Taxpayers have paid through the nose for absurd teacher pension benefits and it still was not enough thanks to excessive benefits, absurd plan assumptions, and longevity (people live far longer).
PERA Benefits are calculated using an average of the highest three salaries.
Someone working 30 years can retire as early as age 50 on 75% of their highest three salaries. In my example, I assumed a teacher started working at age 25. Other PERA employees can easily start out of high school and retire at 50.
Using that teacher salary chart, 75% of the 3 highest years salaries is about $36,000 a year for the rest of someone's life.
From the New York Times article, a woman retiring at age 58 would need to have accumulated $928,000 for a payment of $2,883. In my example the person retired at age 55 and got $3,000 a month.
It if far worse yet because of the COLAs. The $928,000 annuity assumed fixed monthly payments, not payments that increase 3.5% or even 2% a year.
However, Gary R. Justus is bitching about the cutbacks in COLAs from 3.5% to 2%. They ought to be cut back to 0%. Private employees get no guaranteed adjustment in their 401Ks and they have to take 100% of the risks as well.
Finally, and as I have mentioned before, 8.5% pension assumptions are far too optimistic. Looking ahead 10 years, I think even 6.5% looking ahead is still far too optimistic and I would not be surprised one bit if 2.5% was too optimistic.
Stock market returns were negative for the past 10 years, why can't they be small or negative for the next 10 years? Japan has proven it can happen.
Colorado vs. New Jersey
Colorado PERA employees put in 8%. In many cities and states, union members put in far less. Some police and fire fighters put in 2%.
For an apples-to apples comparison, please consider the State of New Jersey Teachers’ Pension and Annuity Fund
In New Jersey, the Member Contribution Rate is 5.5 percent of base salary. Base salary does not include overtime, bonuses, or large increases in compensation paid primarily in anticipation of retirement. Nor does it include additional salary for performing temporary or extracurricular duties beyond the regular school day or the regular school year. Your pension contributions are deducted from your salary each payday and reported to the TPAF by your employer.
━━━━━━━━━━━━━━━━━━━━
=== WRITTEN TASK ===
Reproduce the commentary on public pension benefits above word for word.

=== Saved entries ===
━━━━━━━━━━━━━━━━━━━━
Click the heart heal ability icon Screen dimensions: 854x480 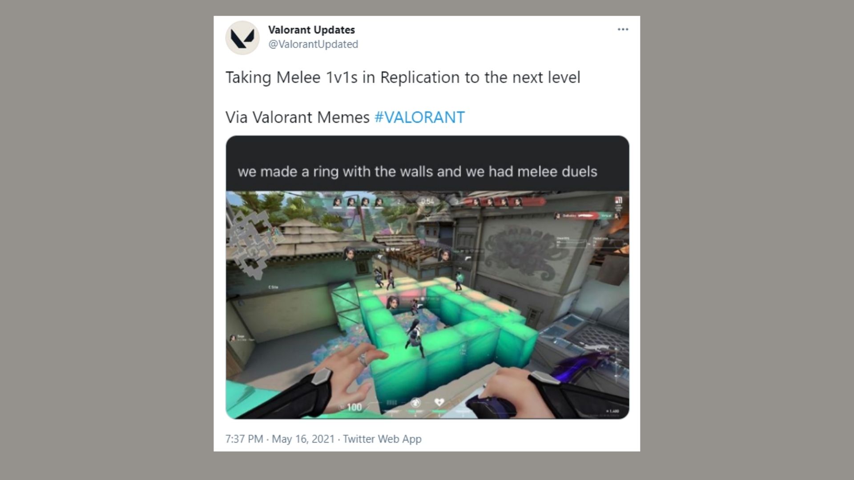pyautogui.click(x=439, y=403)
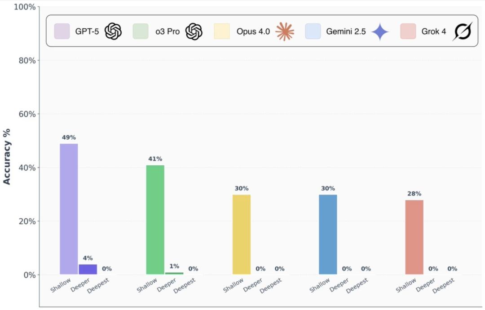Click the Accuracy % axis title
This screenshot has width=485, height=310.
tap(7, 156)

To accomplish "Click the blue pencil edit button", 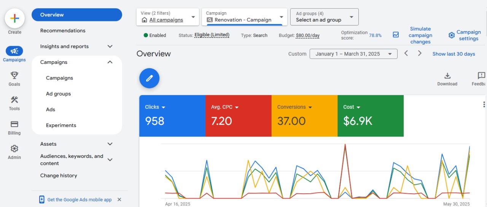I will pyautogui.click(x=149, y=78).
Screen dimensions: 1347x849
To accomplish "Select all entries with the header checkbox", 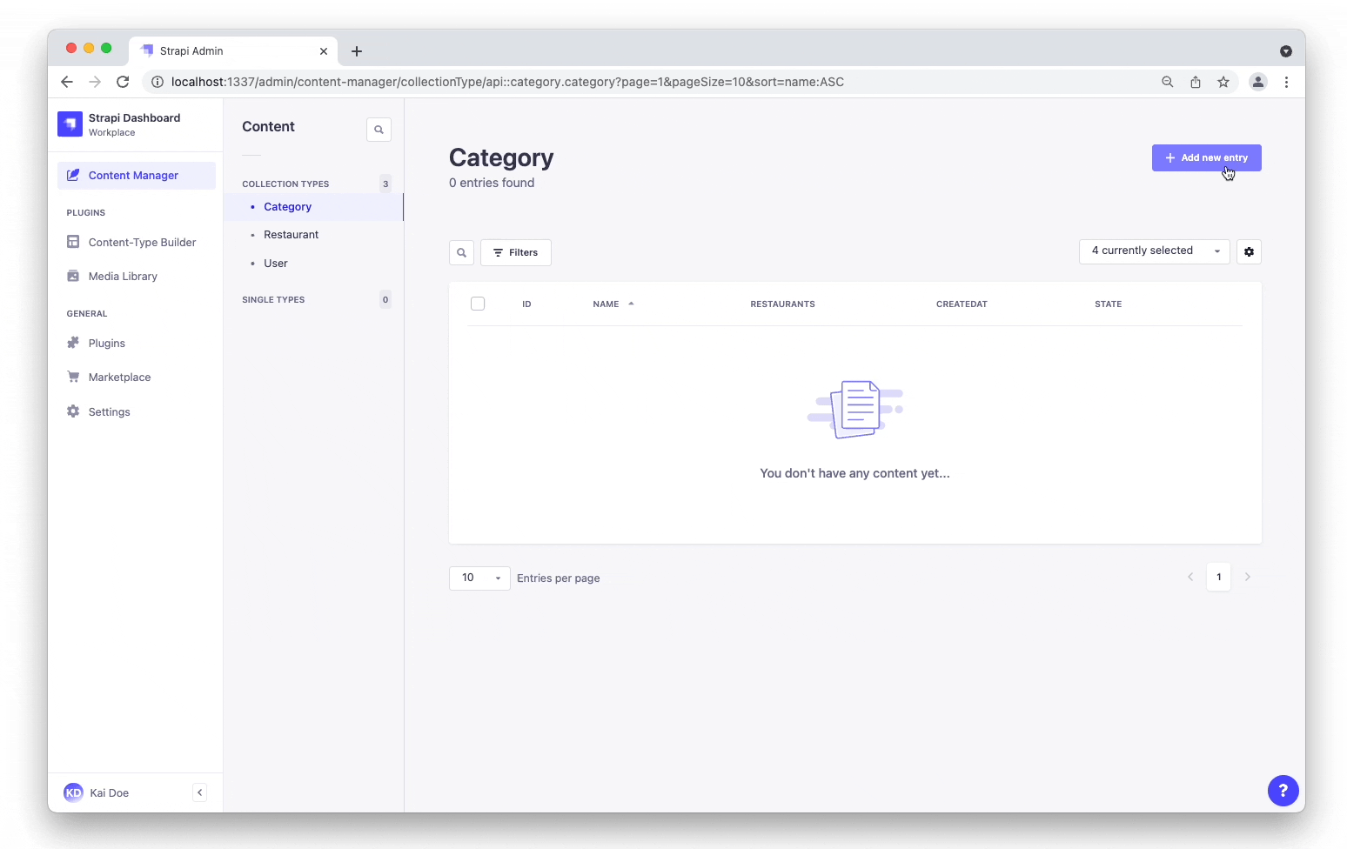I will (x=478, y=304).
━━━━━━━━━━━━━━━━━━━━
=== SOLUTION FOR THIS PROBLEM ===
Taxpayers have paid through the nose for absurd teacher pension benefits and it still was not enough thanks to excessive benefits, absurd plan assumptions, and longevity (people live far longer).
PERA Benefits are calculated using an average of the highest three salaries.
Someone working 30 years can retire as early as age 50 on 75% of their highest three salaries. In my example, I assumed a teacher started working at age 25. Other PERA employees can easily start out of high school and retire at 50.
Using that teacher salary chart, 75% of the 3 highest years salaries is about $36,000 a year for the rest of someone's life.
From the New York Times article, a woman retiring at age 58 would need to have accumulated $928,000 for a payment of $2,883. In my example the person retired at age 55 and got $3,000 a month.
It if far worse yet because of the COLAs. The $928,000 annuity assumed fixed monthly payments, not payments that increase 3.5% or even 2% a year.
However, Gary R. Justus is bitching about the cutbacks in COLAs from 3.5% to 2%. They ought to be cut back to 0%. Private employees get no guaranteed adjustment in their 401Ks and they have to take 100% of the risks as well.
Finally, and as I have mentioned before, 8.5% pension assumptions are far too optimistic. Looking ahead 10 years, I think even 6.5% looking ahead is still far too optimistic and I would not be surprised one bit if 2.5% was too optimistic.
Stock market returns were negative for the past 10 years, why can't they be small or negative for the next 10 years? Japan has proven it can happen.
Colorado vs. New Jersey
Colorado PERA employees put in 8%. In many cities and states, union members put in far less. Some police and fire fighters put in 2%.
For an apples-to apples comparison, please consider the State of New Jersey Teachers’ Pension and Annuity Fund
In New Jersey, the Member Contribution Rate is 5.5 percent of base salary. Base salary does not include overtime, bonuses, or large increases in compensation paid primarily in anticipation of retirement. Nor does it include additional salary for performing temporary or extracurricular duties beyond the regular school day or the regular school year. Your pension contributions are deducted from your salary each payday and reported to the TPAF by your employer.